While Valve company releases some of the best games ever, they are also known for long development cycles and delays. One may ask, “Why is this so?” Well, it is because Valve “eschews top-down management in favor of team-driven initiative,” Gamasutra.com wrote. They have also sped up game releases from one game once in a while, to one game released per year. Of course, this include the successful “Left 4 Dead” franchise.

Valve’s writer Chet Faliszek is currently working on “Left 4 Dead’s” DLC “The Passing”.

In an interview with Gamasutra.com , he said, “The structure of our company [means] we’re really autonomous, and if there are enough people who want to do something, we do it. We wanted to do Left 4 Dead 2. It’s not [marketing director] Doug [Lombardi] or [president] Gabe [Newell] or [COO] Scott Lynch sitting on top saying, ‘This is what we must do.’”

“It lets us make the choices more,” Faliszek added. “Our payoff for being able to do Left 4 Dead 2 so quickly really was about how passionate the team was about doing it, and how we had a singular goal and vision — this shared vision. That team was assembled by essentially looking around [the company] for people and talking with them. ‘What would you want to do in that world? How would you want to go?’ and finding that everybody was just focused. If you have that, you can work really fast and be really focused about it. [Lead designer] Tom Leonard was really the one who said, ‘We can do this in a year. I want to try this structured scheduling we don’t normally do.’”

In the end it was a positive payoff.

Faliszek did acknowledge that anything could have gone wrong. “We don’t really talk about that, but there were three different times when we could have pulled the plug on Left 4 Dead 2, and we said, ‘No.’ That was iteration hitting all the points right. Every time we hit a mark, we were better off than we thought we would be.”

Gamasutra.com wrote, “That same self-guiding principle has applied to the downloadable content strategy for all of Valve’s games. The Passing, set to release for Left 4 Dead 2 on PC and Xbox 360 next month, tells the story of a meeting between the four survivors of Left 4 Dead 2 and their counterparts from Left 4 Dead. Valve plans to follow that up a month later with DLC for the original game, which further fleshes out how the original survivors made it to the Southern locales of L4D2.”

Faliszek said, “To us, the game’s not done ever — and we’re given that leeway. I really love the Left 4 Dead world, and I want to [stay] in the Left 4 Dead world. We get to extend that out. Last year, we updated Counter-Strike: Source because someone at Valve was interested in doing that. We really like the games and the worlds we stay in, and we want to keep expanding out. There’s whole mapped-out stuff for Left 4 Dead 2 that we want to still go into, so we’re not done yet.”
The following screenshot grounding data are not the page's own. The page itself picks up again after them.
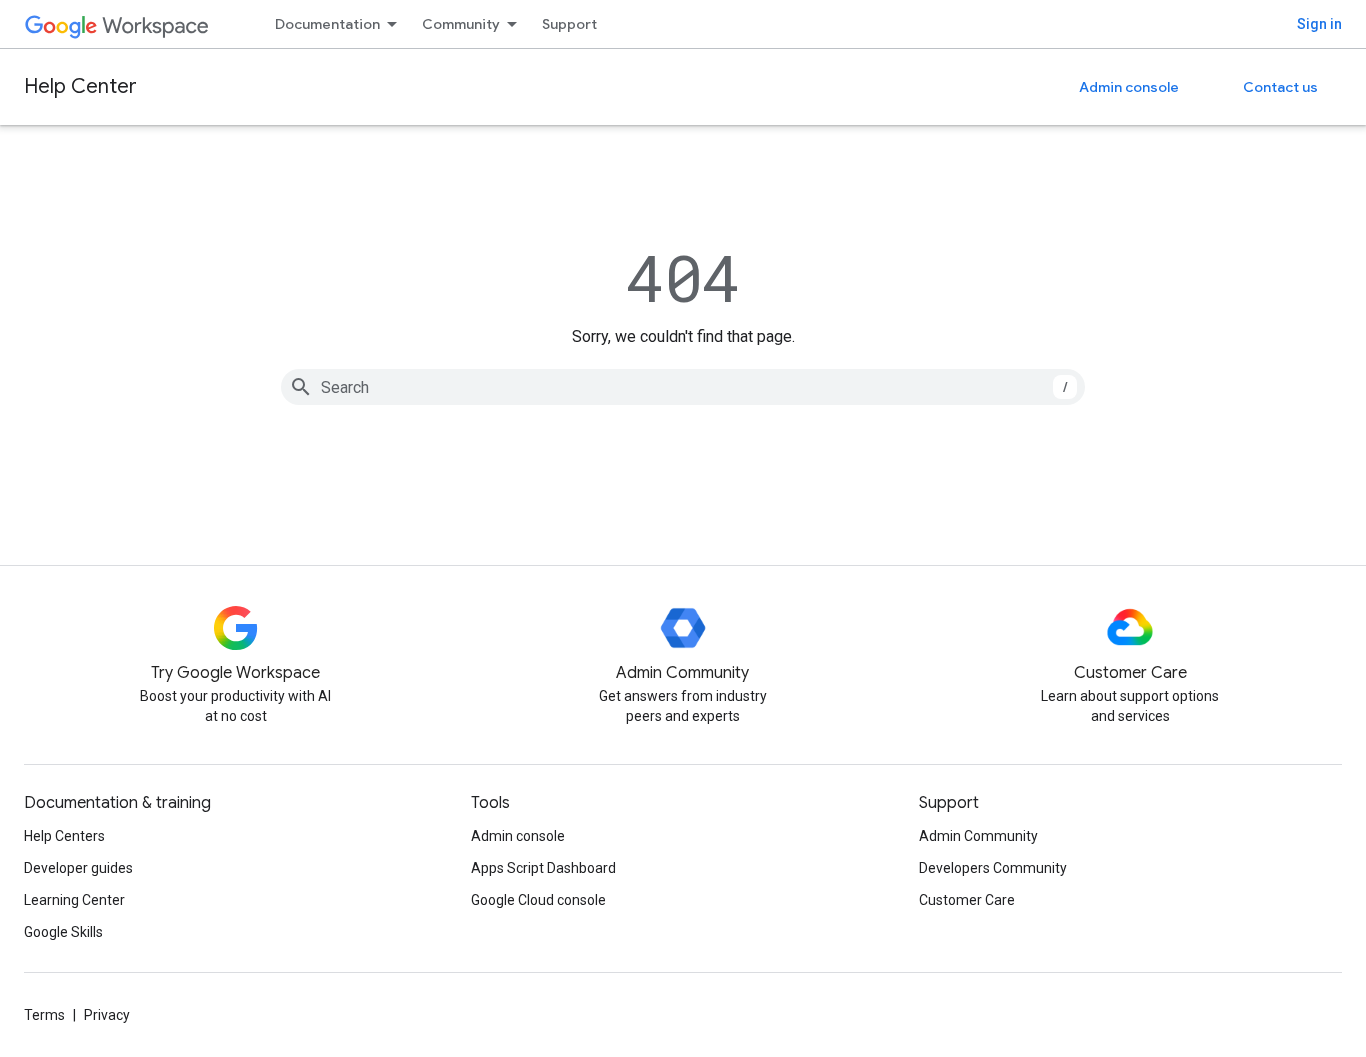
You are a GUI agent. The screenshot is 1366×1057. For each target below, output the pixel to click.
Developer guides (78, 868)
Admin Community (978, 836)
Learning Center (74, 900)
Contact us (1280, 87)
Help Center (80, 86)
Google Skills (63, 932)
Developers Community (993, 868)
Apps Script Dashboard (543, 868)
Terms (44, 1015)
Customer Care (967, 900)
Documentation (327, 24)
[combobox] (683, 387)
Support (569, 24)
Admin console (1129, 87)
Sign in (1319, 24)
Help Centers (64, 836)
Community (461, 24)
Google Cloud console (538, 900)
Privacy (107, 1015)
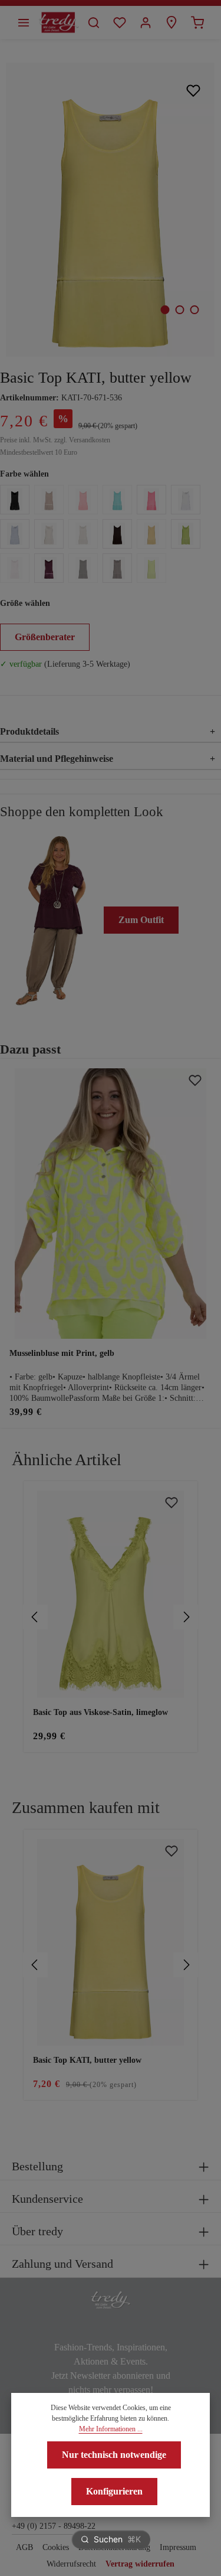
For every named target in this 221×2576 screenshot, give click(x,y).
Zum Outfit (141, 920)
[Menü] (23, 22)
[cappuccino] (49, 499)
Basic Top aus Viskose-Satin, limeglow (100, 1712)
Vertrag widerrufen (139, 2563)
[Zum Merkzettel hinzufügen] (193, 90)
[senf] (151, 534)
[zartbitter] (83, 568)
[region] (110, 1617)
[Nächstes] (185, 1617)
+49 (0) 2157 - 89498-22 (53, 2526)
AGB (24, 2547)
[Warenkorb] (197, 22)
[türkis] (117, 499)
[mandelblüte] (14, 568)
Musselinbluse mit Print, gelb (61, 1353)
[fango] (117, 568)
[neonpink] (151, 499)
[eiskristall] (14, 534)
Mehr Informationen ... (111, 2429)
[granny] (185, 534)
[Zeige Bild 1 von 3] (164, 309)
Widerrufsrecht (71, 2563)
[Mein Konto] (145, 22)
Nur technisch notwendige (114, 2455)
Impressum (178, 2547)
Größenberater (45, 637)
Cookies (55, 2547)
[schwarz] (14, 499)
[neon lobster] (83, 499)
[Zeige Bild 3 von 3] (194, 309)
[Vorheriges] (35, 1617)
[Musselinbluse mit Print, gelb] (110, 1203)
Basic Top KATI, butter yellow (87, 2060)
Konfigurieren (114, 2491)
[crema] (83, 534)
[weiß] (185, 499)
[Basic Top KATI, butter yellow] (110, 210)
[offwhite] (49, 534)
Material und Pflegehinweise (107, 759)
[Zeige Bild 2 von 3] (179, 309)
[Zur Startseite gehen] (58, 22)
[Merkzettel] (119, 22)
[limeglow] (151, 568)
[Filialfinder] (171, 22)
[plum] (49, 568)
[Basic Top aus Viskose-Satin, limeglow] (110, 1594)
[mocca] (117, 534)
Faliszek explained the reason for their company’s long development cycles and delays:

“The company works the way it works now because those guys never left. They may have had some problems then, and they learned from that. They help us newer guys — I’ve been there for five years, but I still feel like a new guy — get better and work better and think of things in a better way. People don’t normally leave Valve; so having that continuity really helps us learn and helps us understand what we’re doing.”